Sir Patrick Mayhew : There has been no such agreement.

Mr. Molyneaux : Does the Secretary of State recall that, in the original scheme some four years ago, it was decided, and accepted by all concerned, that the first phase should concentrate on designing a workable, practical system of devolved government in Northern Ireland and that we would move, in due course, to discuss a possible relationship between that body and the Irish Government ? Does the Secretary of State still feel that that was a natural order of progress ?

Sir Patrick Mayhew : The right hon. Gentleman is absolutely right to say that the statement of 26 March 1991 set out the three strands. It was arranged that there should be discussions on the first strand until the stage was reached when, in the judgment of the Secretary of State, it was appropriate to invite the Irish Government to join the discussions, to discuss matters connected with strands 2 and 3. I think that it has come to be recognised among the parties that the three-stranded approach is essential and it has been borne in on me from all sides that people cannot be expected to reach final conclusions on any particular strand until they know the position of other parties on other strands. That is a sensible way of proceeding.

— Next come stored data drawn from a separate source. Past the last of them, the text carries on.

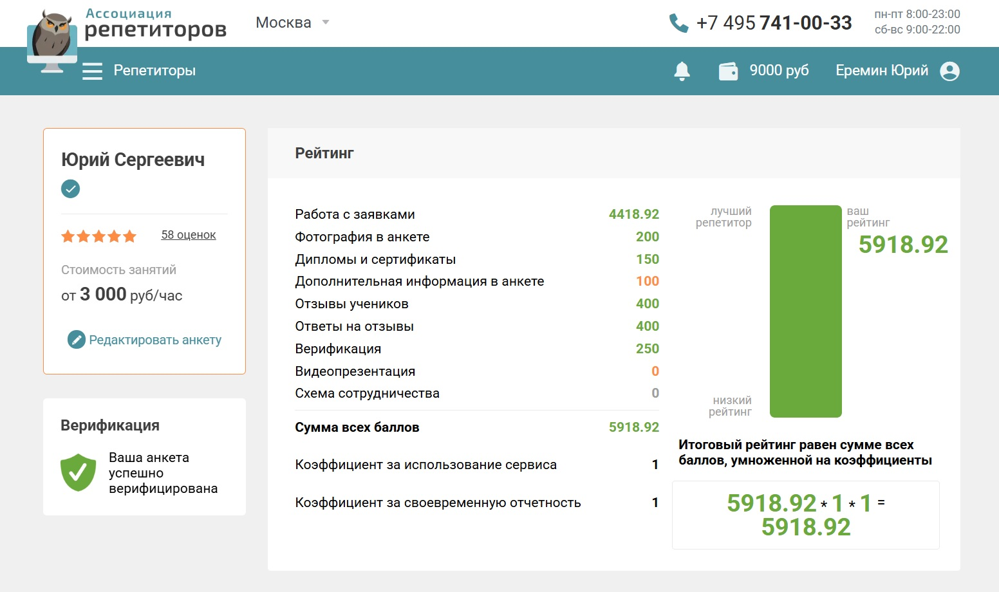Click the wallet balance icon
999x592 pixels.
[x=728, y=71]
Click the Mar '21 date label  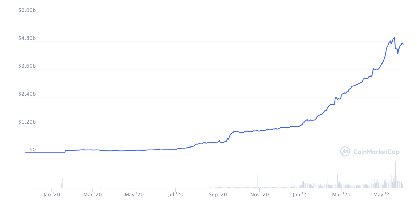tap(341, 195)
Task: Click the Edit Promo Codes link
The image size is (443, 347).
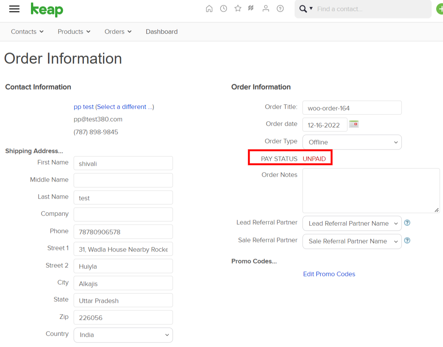Action: click(x=329, y=274)
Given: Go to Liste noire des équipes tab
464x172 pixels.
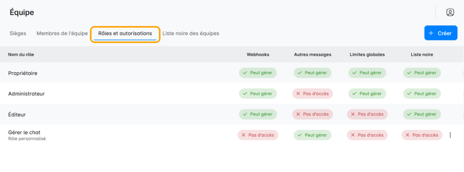Looking at the screenshot, I should click(x=191, y=33).
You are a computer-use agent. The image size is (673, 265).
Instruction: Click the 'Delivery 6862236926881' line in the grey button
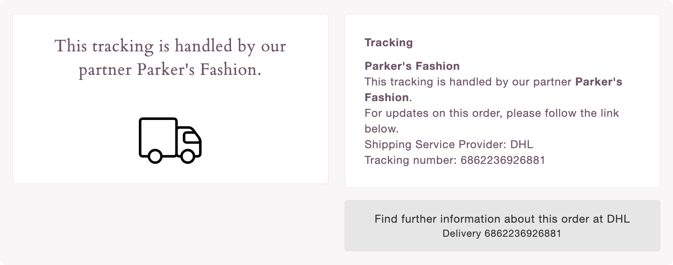click(502, 234)
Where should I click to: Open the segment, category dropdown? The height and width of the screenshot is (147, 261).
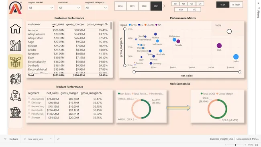(x=96, y=8)
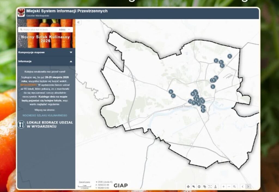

Mr. Couchman : Will my right hon. and learned Friend reassure the House--the callous brutality of the mortar attacks on Heathrow in the past week and of other terrorist atrocities notwithstanding--that the thrust for peace remains, that the Downing street declaration of December remains a vehicle for peace and that he will not let Sinn Fein and the IRA derail the thrust for peace through either the three-stranded talks or the declaration ?

Sir Patrick Mayhew : It was not only callous ; it was extremely wicked to launch the attacks of which my hon. Friend speaks. The declaration stands as a freestanding declaration of principle, of consent and of rejection of violence. If Sinn Fein or the Provisional IRA considers that, by violence, it can secure a departure from the declaration or any concession from the British Government, it would be better employed taking a running jump. There is to be no concession and no departure.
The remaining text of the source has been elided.